Acht Männer mit sehr hohen Hüten kommen auf die Tanzfläche. Ihre langen weißen, priesterlichen Gewänder schimmern im Licht der Kristalllüster. Die Musik ist hypnotisch. Die Tänzer verbeugen sich voreinander und beginnen mit langsamen Drehungen. Die Musik schwillt an, das Tempo wird rascher und die langen Röcke der Tänzer wogen und schwingen glockenförmig aus.

Die Musik steigert sich zu einer Leidenschaft, die mein Blut in Wallung bringt. Die Derwische geraten in Ekstase, ihre Hände sind zum Himmel erhoben, als könnten sie mit ihren Fingern Gott berühren, aber nur, wenn sie nicht aufhören, sich zu drehen.

Die Gäste sehen fasziniert zu, gleichsam mithineingezogen in die kreiselnden Bewegungen der Derwische. Zu meiner Rechten sehe ich Mr Fowlson in Dienstbotentracht mit einem Tablett in der Hand. Er beobachtet nicht die Tänzer; er beobachtet meinen Bruder. Sekunden später verlässt er den Saal. Heute Abend wird er mir nicht entkommen. Ich bin entschlossen, ihn auf Schritt und Tritt zu beschatten. Er wird entweder meinen Bruder in Ruhe lassen oder meinen Zorn zu spüren bekommen.

Fowlson geht die Treppe hinauf und klopft an die Tür des Herrenzimmers. Ich schlüpfe hinter einen riesigen eingetopften Farn, um zu spionieren.
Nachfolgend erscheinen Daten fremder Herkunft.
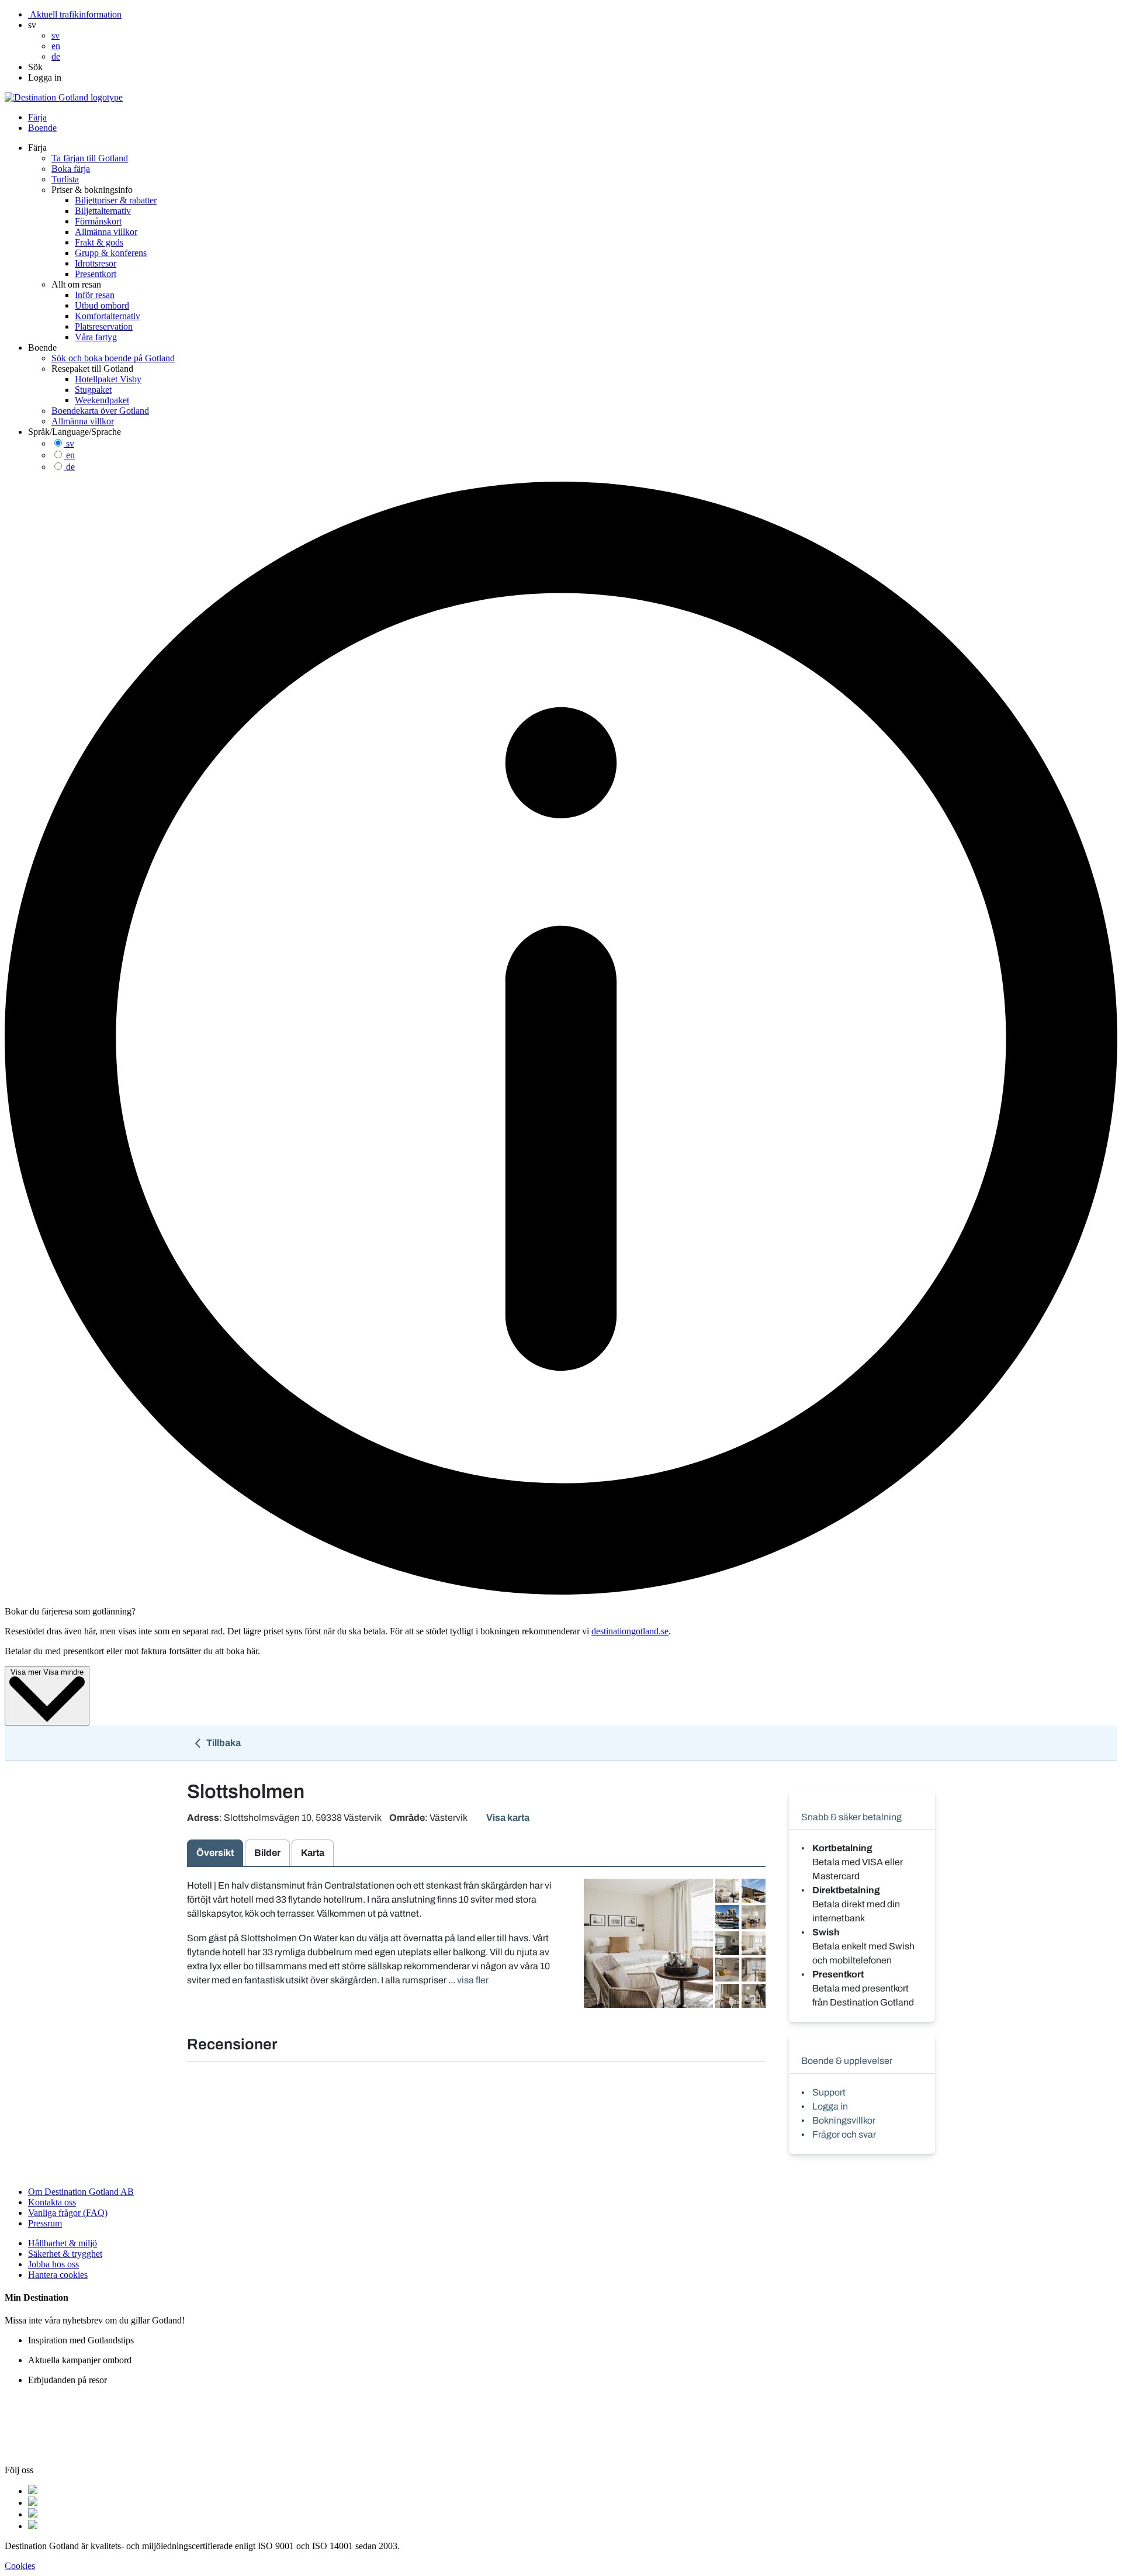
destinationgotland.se (630, 1631)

Wenig später erscheint Lord Denby.

»Ja, Fowlson?«

»Er schaut dem Tanz zu, Sir«, berichtet Fowlson. »Ich lass ihn nicht aus den Augen, genau wie Sie’s verlangt haben.«

Lord Denby klopft Fowlson auf die Schulter. »Recht so.«

»Sir, ob ich Sie wohl kurz sprechen könnte?«

Lord Denbys Lächeln verschwindet. »Dafür ist jetzt kaum die richtige Zeit noch der richtige Ort, alter Knabe.«

»Ja, Sir, verzeihn Sie mir, aber das scheint es nie zu sein und ich frage mich, ob ich bei den Rakschana nicht befördert werden könnte, wie wir’s besprochen haben. Ich hab mir gedacht …«

Lord Denby steckt seine Zigarre in den Mund. »Kommt Zeit, kommt Rat.«

»Sehr wohl, wie Sie meinen, Sir«, antwortet Fowlson mit gesenktem Kopf.

»Wir brauchen mehr gute Soldaten wie Sie, Mr Fowlson«, ermuntert Lord Denby ihn. »Und nun tun Sie Ihre Pflicht, ja?«

»Ja, Sir«, sagt Fowlson. Er macht auf dem Absatz kehrt und geht mit langen Schritten in den Ballsaal zurück, um meinen Bruder im Auge zu behalten.

Lord Denby gehört zu den Rakschana. Diese Erkenntnis trifft mich wie ein Faustschlag mit voller Wucht in die Magengrube. All die Zeit über. Ich war bei ihm zu Hause. Ich habe seinen Sohn geküsst. Simon. Heißer, unversöhnlicher Zorn steigt in mir hoch. Darüber wird er mir Rechenschaft ablegen. Und über meinen Bruder.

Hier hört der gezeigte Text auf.